_EXERCISE_. Write out the records again exactly. Nothing should be dropped.

▼

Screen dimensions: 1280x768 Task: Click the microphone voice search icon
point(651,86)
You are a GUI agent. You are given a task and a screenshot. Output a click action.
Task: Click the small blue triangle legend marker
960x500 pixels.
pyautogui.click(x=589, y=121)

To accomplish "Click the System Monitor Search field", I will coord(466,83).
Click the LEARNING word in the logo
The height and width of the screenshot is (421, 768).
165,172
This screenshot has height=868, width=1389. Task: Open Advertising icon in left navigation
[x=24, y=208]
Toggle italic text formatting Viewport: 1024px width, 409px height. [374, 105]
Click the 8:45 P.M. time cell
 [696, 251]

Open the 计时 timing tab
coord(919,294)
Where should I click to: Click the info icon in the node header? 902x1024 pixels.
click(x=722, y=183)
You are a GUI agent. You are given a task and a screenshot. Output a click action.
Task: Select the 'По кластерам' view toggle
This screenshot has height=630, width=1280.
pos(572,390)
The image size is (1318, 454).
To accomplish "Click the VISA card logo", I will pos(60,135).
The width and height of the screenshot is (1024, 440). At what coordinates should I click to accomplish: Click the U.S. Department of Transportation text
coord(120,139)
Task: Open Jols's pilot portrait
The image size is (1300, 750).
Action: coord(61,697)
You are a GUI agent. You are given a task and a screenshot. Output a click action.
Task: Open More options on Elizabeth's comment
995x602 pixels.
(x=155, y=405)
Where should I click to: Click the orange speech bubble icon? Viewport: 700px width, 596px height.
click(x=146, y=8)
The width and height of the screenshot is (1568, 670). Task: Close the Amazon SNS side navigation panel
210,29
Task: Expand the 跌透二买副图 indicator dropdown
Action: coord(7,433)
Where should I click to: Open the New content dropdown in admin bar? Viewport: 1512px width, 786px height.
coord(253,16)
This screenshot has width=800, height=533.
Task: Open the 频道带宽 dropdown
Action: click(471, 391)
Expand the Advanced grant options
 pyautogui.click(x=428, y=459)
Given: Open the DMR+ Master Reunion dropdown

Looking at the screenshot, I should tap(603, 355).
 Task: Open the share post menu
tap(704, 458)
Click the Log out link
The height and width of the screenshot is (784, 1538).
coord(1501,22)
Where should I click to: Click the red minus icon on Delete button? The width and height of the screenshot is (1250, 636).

▲

_RESULT_.
Screen dimensions: 1280x768 Task: Click the microphone voice search icon
point(651,86)
You are a GUI agent. You are given a task and a screenshot. Output a click action.
Task: Click the small blue triangle legend marker
960x500 pixels.
pyautogui.click(x=589, y=121)

To accomplish "Click the System Monitor Search field", I will coord(466,83).
Click the LEARNING word in the logo
The height and width of the screenshot is (421, 768).
165,172
This screenshot has height=868, width=1389. Task: Open Advertising icon in left navigation
[x=24, y=208]
Toggle italic text formatting Viewport: 1024px width, 409px height. [374, 105]
Click the 8:45 P.M. time cell
 [696, 251]

Open the 计时 timing tab
coord(919,294)
Where should I click to: Click the info icon in the node header? 902x1024 pixels.
click(x=722, y=183)
You are a GUI agent. You are given a task and a screenshot. Output a click action.
Task: Select the 'По кластерам' view toggle
This screenshot has height=630, width=1280.
pos(572,390)
The image size is (1318, 454).
To accomplish "Click the VISA card logo", I will pos(60,135).
The width and height of the screenshot is (1024, 440). At what coordinates should I click to accomplish: Click the U.S. Department of Transportation text
coord(120,139)
Task: Open Jols's pilot portrait
The image size is (1300, 750).
Action: coord(61,697)
You are a GUI agent. You are given a task and a screenshot. Output a click action.
Task: Open More options on Elizabeth's comment
995x602 pixels.
(x=155, y=405)
Where should I click to: Click the orange speech bubble icon? Viewport: 700px width, 596px height.
click(x=146, y=8)
The width and height of the screenshot is (1568, 670). Task: Close the Amazon SNS side navigation panel
210,29
Task: Expand the 跌透二买副图 indicator dropdown
Action: coord(7,433)
Where should I click to: Open the New content dropdown in admin bar? Viewport: 1512px width, 786px height.
coord(253,16)
This screenshot has width=800, height=533.
Task: Open the 频道带宽 dropdown
Action: click(471, 391)
Expand the Advanced grant options
 pyautogui.click(x=428, y=459)
Given: Open the DMR+ Master Reunion dropdown

Looking at the screenshot, I should tap(603, 355).
 Task: Open the share post menu
tap(704, 458)
Click the Log out link
The height and width of the screenshot is (784, 1538).
coord(1501,22)
Where should I click to: Click the red minus icon on Delete button? The width and height of the screenshot is (1250, 636).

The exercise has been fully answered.